[Exercise objective]:
Leave out the pictures and retype exactly the lines from the one with "About (36, 53)" through the end of the records.

[Stored data entries]

▼

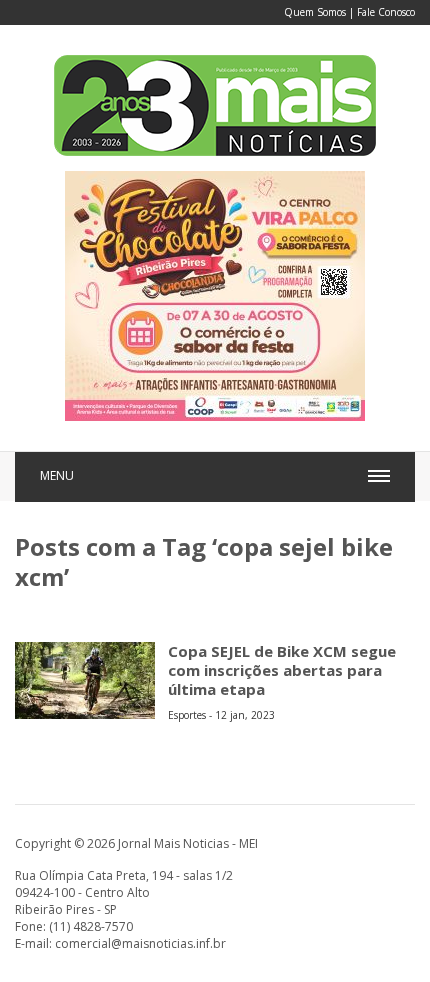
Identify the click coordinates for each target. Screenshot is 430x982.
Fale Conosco (386, 12)
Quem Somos (315, 12)
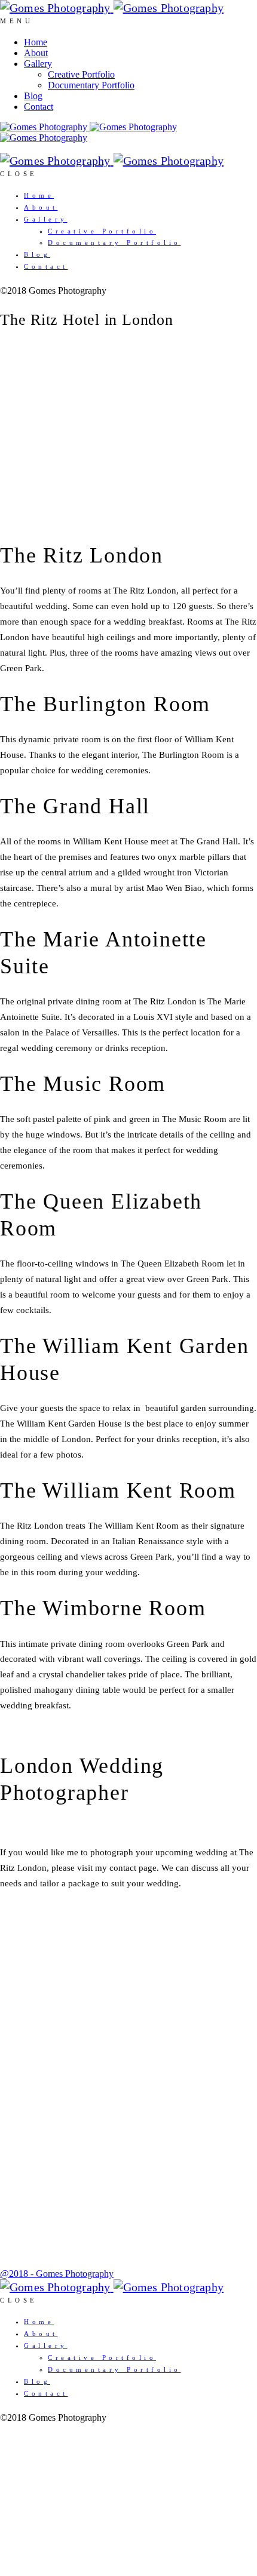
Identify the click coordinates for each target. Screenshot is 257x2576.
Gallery (38, 64)
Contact (38, 107)
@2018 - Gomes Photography (57, 2273)
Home (35, 42)
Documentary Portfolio (91, 85)
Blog (33, 96)
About (36, 53)
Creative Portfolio (81, 74)
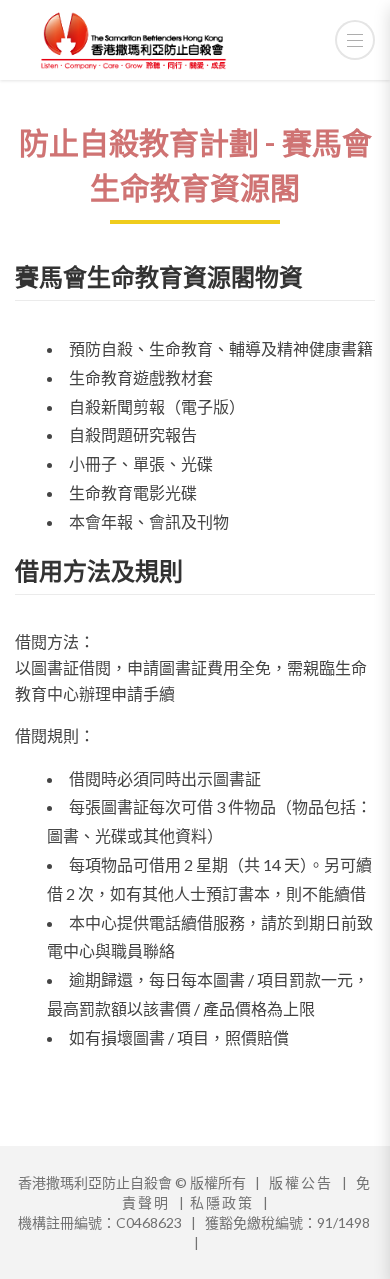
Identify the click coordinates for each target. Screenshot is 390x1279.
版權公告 (301, 1182)
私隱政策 (222, 1202)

▲

[Response to the task]:
About (36, 53)
Creative Portfolio (81, 74)
Identify the click coordinates for each target. Screenshot is 390x1279.
版權公告 (301, 1182)
私隱政策 (222, 1202)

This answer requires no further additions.